Most Helpful Customer Reviews
33 of 35 people found the following review helpful
Format:Audio CD
Being the follow-up to a critically acclaimed début solo album was never going too be easy, not only did Mr Sylvain rise to the challenge he took the big risk and released a double album.

One disc of 7 vocal tracks, and the other disc a selection of 10 ambient instrumentals this was the form that the album took when originally released on cassette and vinyl.

But when this album was issued originally on C.D. only all the vocal tracks and some of the instrumental tracks were issued on the C.D.
Up until now the only available way to get all the tracks on C.D. was on the "Weather box" box set.

For me this is one of my favourite albums by Sylvain this is because of the superb guitar work of Robert Fripp, Bill Nelson and B.J. Cole on pedal steel guitar.
These musicians really come to the fore on the second disc of this set adding texture, space and atmosphere to the pieces.

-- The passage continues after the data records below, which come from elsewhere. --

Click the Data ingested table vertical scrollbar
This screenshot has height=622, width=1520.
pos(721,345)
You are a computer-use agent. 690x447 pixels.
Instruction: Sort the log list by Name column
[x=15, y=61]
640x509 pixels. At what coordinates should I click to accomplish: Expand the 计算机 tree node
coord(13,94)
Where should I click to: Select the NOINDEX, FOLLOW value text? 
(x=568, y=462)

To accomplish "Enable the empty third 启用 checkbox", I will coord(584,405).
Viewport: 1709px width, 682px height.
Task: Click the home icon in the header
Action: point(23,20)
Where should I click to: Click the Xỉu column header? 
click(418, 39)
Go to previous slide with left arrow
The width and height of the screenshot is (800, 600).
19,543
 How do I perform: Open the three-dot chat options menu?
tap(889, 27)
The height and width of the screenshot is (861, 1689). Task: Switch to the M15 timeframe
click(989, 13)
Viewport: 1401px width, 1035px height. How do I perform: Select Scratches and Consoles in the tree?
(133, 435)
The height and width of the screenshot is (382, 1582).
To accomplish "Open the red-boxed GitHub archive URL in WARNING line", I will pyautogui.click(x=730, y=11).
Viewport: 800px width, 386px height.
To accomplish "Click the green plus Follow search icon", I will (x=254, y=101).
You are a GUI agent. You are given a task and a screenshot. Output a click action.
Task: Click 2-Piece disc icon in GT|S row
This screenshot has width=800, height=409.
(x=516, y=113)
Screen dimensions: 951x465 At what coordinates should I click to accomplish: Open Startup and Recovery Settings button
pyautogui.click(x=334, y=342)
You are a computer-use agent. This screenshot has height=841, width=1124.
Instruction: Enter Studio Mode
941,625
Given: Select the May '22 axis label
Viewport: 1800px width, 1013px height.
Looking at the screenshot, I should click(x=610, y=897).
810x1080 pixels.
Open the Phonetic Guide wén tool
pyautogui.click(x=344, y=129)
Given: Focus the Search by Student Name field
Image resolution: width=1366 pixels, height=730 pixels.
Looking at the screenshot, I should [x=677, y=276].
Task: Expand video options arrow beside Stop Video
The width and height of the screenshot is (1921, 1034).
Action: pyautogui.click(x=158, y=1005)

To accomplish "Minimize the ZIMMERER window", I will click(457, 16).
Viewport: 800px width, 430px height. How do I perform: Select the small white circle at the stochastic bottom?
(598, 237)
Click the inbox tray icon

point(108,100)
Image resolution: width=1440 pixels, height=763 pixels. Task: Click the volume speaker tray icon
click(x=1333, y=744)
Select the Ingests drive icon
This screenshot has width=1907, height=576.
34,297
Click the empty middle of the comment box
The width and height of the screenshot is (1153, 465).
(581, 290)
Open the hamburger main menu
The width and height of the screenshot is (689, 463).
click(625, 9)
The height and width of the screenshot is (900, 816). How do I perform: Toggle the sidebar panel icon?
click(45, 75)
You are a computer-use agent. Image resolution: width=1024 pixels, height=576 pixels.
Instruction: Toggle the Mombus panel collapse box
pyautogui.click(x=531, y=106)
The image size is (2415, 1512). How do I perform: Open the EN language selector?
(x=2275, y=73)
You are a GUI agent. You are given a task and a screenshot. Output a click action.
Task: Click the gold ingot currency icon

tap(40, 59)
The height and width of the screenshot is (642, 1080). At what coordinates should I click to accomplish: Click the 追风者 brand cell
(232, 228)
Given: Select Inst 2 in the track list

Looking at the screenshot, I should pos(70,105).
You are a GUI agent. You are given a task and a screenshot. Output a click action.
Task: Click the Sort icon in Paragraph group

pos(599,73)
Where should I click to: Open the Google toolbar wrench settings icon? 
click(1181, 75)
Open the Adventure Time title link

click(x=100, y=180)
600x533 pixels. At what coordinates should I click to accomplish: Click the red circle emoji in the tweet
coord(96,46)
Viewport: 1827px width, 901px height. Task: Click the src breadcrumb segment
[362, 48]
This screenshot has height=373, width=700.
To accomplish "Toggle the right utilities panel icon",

Now with this re-issue not only have all the tracks been restored the sound quality has been improved greatly by the excellent renovation work of Tony Cousins at "Metropolis" and added bonus tracks have been added to the first disc of the set.
A feature to notice on this disc is that there is a small gap of time before the bonus tracks start. I think this is to give the listener an impression of how the original album sounded before the addition of the extra tracks.

For my own personal taste I would have preferred the extra tracks not to be included but to be on a separate disc all together, but that's a minor point.
The improvement in sound quality and presentation more than make up for any personal quibble I may have with this re-issue.

Another feature of note is the packaging, now the album is in an 8-panel digi-pak sleeve and the credits for the album now come on the back of a fold-out poster booklet.

David himself has supervised all the redesigning of the artwork, with the assistance of long-time Sylvain photographer Yuka Fujii.

This for me was a must "have" in my music collection.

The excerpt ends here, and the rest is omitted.